__What this task involves__: Please find every line in the material below that contains the word "swatch", and copy each of those lines.

__Data__:
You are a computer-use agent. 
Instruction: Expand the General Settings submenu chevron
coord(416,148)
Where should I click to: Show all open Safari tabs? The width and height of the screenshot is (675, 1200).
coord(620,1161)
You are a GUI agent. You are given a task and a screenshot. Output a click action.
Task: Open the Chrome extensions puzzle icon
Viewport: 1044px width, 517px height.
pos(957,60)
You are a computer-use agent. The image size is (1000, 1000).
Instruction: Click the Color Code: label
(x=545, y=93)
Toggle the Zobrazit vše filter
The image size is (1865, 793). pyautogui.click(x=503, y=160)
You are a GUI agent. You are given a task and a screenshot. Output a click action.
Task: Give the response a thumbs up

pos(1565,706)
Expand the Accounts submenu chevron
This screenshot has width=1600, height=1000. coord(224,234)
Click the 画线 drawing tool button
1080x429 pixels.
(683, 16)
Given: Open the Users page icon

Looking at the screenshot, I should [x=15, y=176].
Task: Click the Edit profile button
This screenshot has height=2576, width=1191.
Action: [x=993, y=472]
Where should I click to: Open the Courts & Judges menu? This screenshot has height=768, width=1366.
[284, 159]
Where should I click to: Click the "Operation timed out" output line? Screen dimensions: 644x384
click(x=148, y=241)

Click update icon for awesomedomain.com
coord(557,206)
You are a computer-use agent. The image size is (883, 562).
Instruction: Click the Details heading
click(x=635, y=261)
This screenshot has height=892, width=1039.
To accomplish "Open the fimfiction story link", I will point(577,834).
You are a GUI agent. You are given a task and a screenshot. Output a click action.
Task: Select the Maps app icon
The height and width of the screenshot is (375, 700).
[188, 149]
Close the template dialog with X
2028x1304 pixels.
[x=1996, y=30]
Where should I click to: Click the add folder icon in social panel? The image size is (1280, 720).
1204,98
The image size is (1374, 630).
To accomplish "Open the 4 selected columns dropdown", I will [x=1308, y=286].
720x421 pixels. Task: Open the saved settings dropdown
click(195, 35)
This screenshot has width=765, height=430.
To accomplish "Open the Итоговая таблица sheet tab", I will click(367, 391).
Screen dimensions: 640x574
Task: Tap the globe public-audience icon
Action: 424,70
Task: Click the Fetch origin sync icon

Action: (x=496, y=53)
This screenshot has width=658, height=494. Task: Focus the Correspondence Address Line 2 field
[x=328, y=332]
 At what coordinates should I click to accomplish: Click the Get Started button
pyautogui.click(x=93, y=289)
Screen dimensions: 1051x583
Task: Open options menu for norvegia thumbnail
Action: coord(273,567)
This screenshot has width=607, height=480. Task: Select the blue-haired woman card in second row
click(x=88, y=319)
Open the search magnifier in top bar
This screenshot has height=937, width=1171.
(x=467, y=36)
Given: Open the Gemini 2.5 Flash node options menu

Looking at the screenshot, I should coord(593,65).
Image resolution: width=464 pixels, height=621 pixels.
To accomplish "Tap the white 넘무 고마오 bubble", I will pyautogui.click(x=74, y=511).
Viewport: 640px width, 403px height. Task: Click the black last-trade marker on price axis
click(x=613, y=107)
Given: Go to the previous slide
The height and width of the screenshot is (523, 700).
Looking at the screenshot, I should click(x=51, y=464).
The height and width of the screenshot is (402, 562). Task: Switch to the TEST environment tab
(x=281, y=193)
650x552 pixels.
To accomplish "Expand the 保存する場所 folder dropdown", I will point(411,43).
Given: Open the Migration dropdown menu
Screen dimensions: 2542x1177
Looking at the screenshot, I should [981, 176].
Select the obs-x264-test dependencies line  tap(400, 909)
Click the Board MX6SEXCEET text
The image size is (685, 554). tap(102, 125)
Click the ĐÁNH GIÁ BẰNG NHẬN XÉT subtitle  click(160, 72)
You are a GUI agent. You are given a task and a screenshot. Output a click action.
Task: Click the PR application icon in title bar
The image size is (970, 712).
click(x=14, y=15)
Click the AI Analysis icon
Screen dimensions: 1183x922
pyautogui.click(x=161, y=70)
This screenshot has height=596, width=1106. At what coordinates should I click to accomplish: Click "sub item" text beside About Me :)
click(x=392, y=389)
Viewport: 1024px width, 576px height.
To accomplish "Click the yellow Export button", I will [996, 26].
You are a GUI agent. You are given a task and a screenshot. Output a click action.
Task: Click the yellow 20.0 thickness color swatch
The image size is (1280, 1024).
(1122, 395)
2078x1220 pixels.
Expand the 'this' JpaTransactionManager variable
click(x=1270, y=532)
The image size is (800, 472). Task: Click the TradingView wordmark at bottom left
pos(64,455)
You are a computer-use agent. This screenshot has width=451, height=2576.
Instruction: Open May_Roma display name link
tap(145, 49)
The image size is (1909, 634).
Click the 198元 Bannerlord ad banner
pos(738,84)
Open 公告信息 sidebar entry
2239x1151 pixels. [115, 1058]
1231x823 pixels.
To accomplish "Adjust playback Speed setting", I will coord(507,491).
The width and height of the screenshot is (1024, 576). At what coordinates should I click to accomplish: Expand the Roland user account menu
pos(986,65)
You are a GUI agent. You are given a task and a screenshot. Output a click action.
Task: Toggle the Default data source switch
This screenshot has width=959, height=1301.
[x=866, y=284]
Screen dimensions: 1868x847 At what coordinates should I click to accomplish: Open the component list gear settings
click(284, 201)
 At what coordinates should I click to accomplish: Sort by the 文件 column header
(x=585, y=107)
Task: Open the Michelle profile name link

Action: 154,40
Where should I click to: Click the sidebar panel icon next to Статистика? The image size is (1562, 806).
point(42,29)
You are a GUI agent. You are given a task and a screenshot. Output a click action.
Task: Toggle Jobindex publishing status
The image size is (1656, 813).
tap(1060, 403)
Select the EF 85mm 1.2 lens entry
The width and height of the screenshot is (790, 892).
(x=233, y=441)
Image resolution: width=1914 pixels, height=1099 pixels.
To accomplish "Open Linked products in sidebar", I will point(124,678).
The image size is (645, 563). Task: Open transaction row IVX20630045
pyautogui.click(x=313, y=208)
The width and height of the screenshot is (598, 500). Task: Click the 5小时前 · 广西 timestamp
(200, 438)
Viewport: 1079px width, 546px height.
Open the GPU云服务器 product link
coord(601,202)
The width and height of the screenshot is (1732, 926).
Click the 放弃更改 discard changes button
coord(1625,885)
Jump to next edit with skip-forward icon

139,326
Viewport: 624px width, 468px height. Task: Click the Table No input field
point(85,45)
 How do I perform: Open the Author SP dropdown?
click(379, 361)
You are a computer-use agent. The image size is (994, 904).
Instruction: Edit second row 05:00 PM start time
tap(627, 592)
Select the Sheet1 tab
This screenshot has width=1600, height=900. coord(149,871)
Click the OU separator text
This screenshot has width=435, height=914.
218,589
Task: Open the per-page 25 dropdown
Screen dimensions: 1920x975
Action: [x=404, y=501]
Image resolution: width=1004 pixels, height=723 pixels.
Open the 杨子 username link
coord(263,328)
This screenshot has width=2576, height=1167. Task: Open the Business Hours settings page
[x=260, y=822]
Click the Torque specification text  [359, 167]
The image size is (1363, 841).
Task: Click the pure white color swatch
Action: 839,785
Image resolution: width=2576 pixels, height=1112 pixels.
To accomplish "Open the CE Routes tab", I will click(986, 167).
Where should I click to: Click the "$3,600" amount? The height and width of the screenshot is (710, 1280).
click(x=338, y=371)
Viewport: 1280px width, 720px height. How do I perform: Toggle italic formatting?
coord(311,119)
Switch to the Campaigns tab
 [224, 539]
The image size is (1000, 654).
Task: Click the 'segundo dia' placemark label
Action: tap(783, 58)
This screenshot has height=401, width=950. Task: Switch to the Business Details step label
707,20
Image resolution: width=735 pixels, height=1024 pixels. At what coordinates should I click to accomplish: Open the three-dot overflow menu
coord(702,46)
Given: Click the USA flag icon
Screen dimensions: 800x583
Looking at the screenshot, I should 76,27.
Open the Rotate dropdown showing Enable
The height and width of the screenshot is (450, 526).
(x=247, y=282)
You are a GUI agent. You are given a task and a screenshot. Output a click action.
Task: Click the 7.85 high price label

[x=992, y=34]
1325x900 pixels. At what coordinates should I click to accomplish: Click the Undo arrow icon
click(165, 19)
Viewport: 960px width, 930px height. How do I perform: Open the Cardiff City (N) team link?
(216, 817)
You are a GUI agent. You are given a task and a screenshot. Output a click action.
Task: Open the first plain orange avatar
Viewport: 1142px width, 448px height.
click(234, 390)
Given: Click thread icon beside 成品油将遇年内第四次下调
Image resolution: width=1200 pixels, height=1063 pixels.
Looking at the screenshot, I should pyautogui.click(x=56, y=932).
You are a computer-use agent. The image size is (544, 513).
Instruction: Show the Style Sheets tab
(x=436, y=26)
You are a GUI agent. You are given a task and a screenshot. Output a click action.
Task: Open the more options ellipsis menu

__Response__:
Task: Click the yellow 20.0 thickness color swatch
Task: Click the pure white color swatch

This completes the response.